Iran is still a cash economy, so bring enough hard currency for the duration of your stay. US Dollars and Euros are the most useful, and new and large (USD 100 or EUR 100 or higher) bills in good condition are preferred and usually get a better rate. Trade embargoes mean that banks will not forward cash advances on your foreign credit cards and they are only accepted by select stores for large purchases, such as Persian rugs. Most will be happy to forward you some cash on your credit card at the same time as your purchase. If you are desperate for cash, you can also try asking these shops to extend you the same favor without buying a rug or souvenir, but expect to pay dearly for the luxury.
Travelers’ Checks: Although in theory central banks in provincial capitals are able to cash them, the paperwork and time involved make them impractical for tourist use.
There is little point in risking the black market moneychangers who loiter outside of major banks and only offer marginally better rates than the banks. Central banks in most cities will change money for you, but the process can be a drawn out affair requiring signatures from countless officials and a fair deal of running around.

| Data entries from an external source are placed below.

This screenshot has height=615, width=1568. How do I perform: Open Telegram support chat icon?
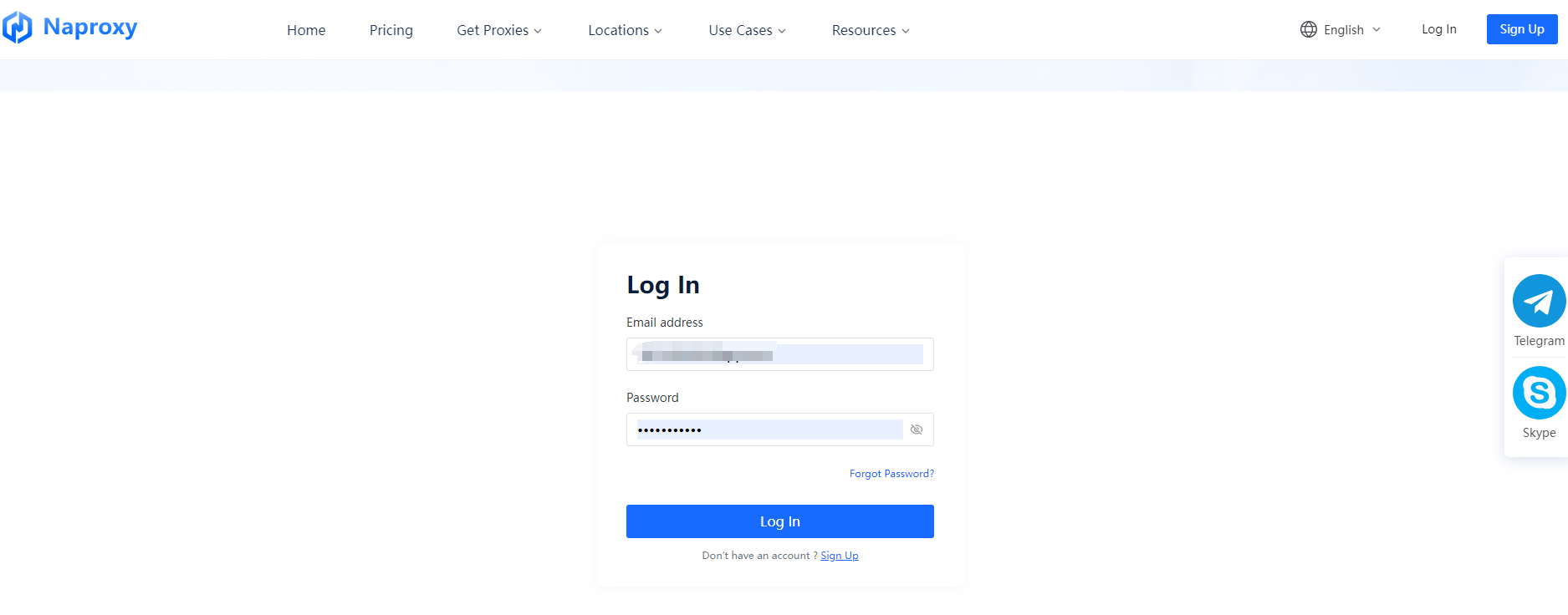1539,301
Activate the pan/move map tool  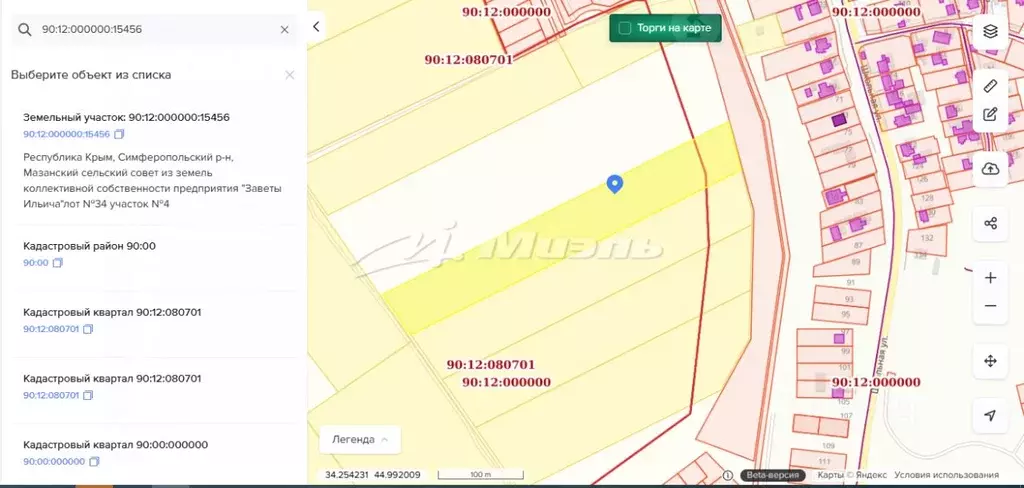pos(990,361)
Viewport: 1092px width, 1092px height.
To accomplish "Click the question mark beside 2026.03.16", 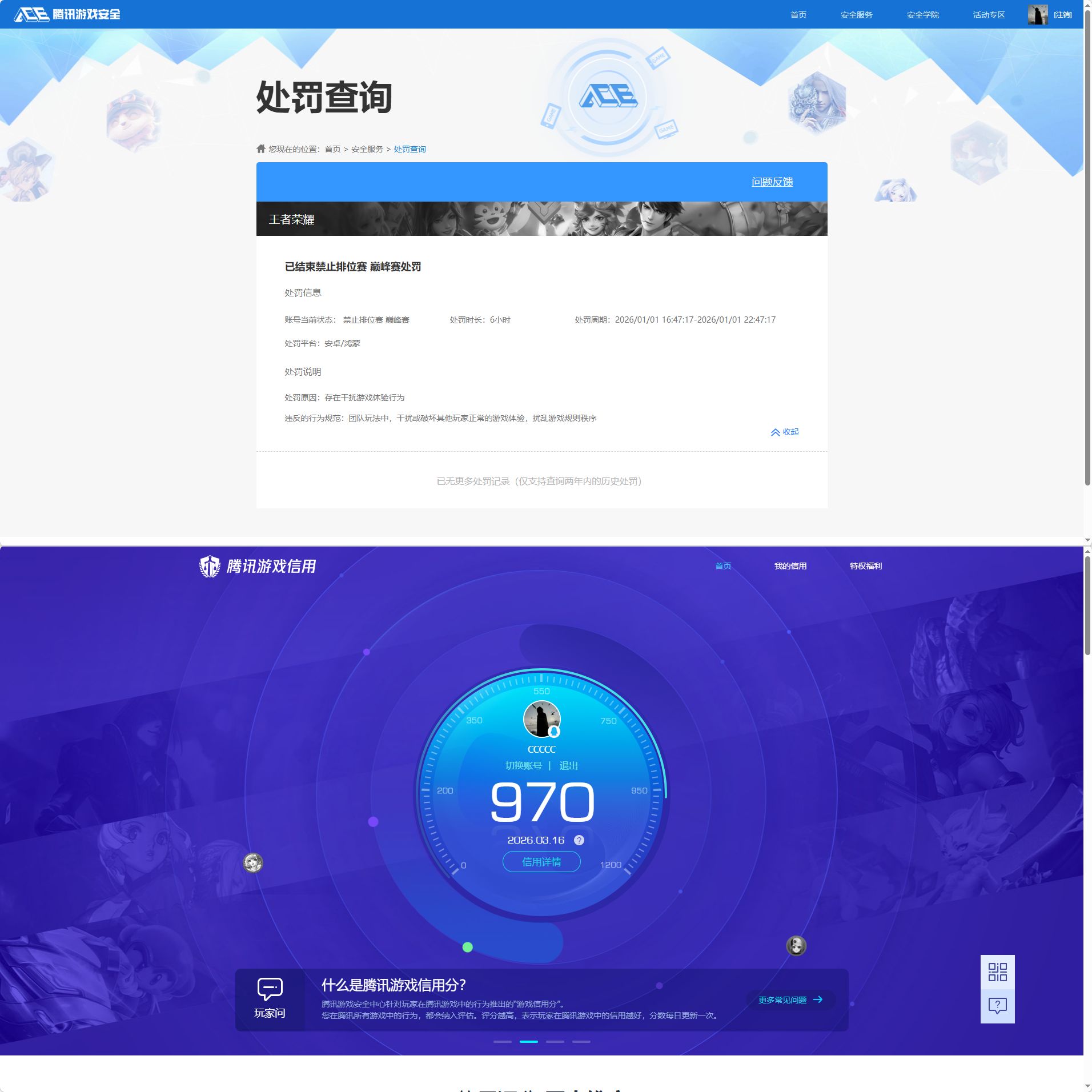I will point(579,840).
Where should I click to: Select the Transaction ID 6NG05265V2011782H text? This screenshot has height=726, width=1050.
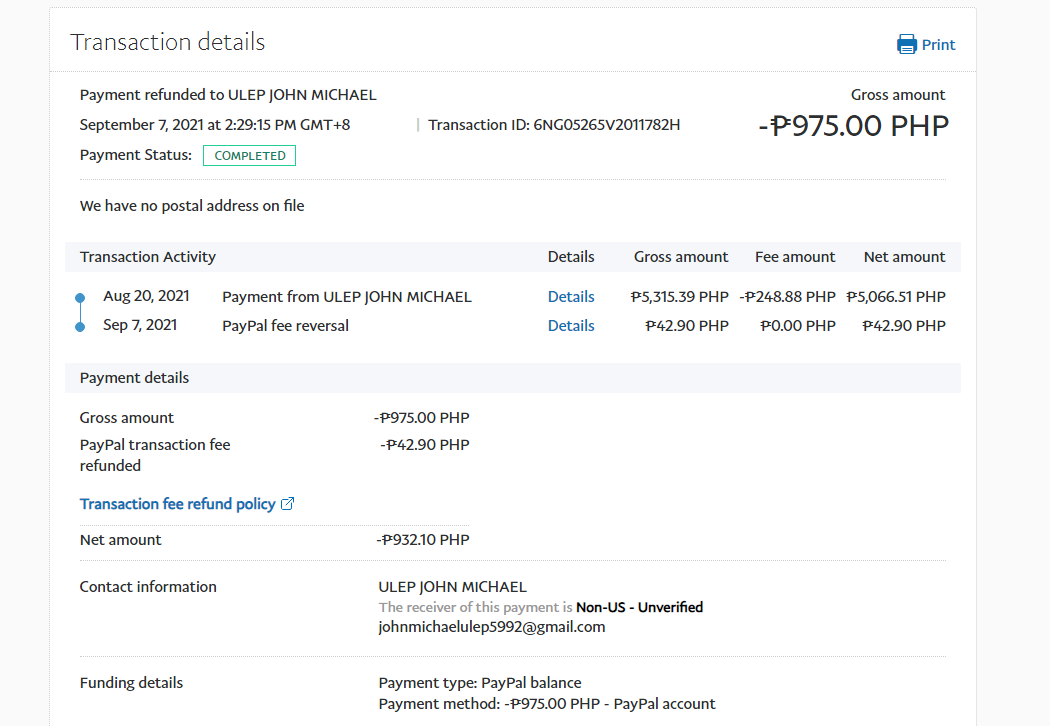coord(606,125)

A better compromise is the private exchange offices (sarāfi) scattered around most large cities and major tourist centers. Although their rates are comparable to those of the banks, they are far quicker and, unlike their black market colleagues, they can be traced later on if something goes wrong.
The most widely-accepted currency is the US dollar, but Euros and UK Pound Sterling are also widely used. Other currencies are harder to change. $100 notes attract the highest prices, and you will be quoted lower rates for any old or ripped notes.
Bargain ruthlessly when buying handcrafts, rugs or big ticket items and modestly when hailing private taxis. In most other aspects of life prices are fixed. Tipping is usually accepted. Locals will generally round up the bill in taxis and add around 10% in classy restaurants. Porters and bellboys will expect $2 to $3.
If you are prepared to stay in the cheapest guesthouses, travel only by bus and eat only at fast food outlets or kebab houses, you can get by in Iran on a minimum of around $15 per day. If you want to eat a decent restaurant meal every now and then and stay in mid-range accommodations, a more realistic budget is around $40. If you want to eat and sleep in luxury and fly between major sights, you can easily chew through $100 per day.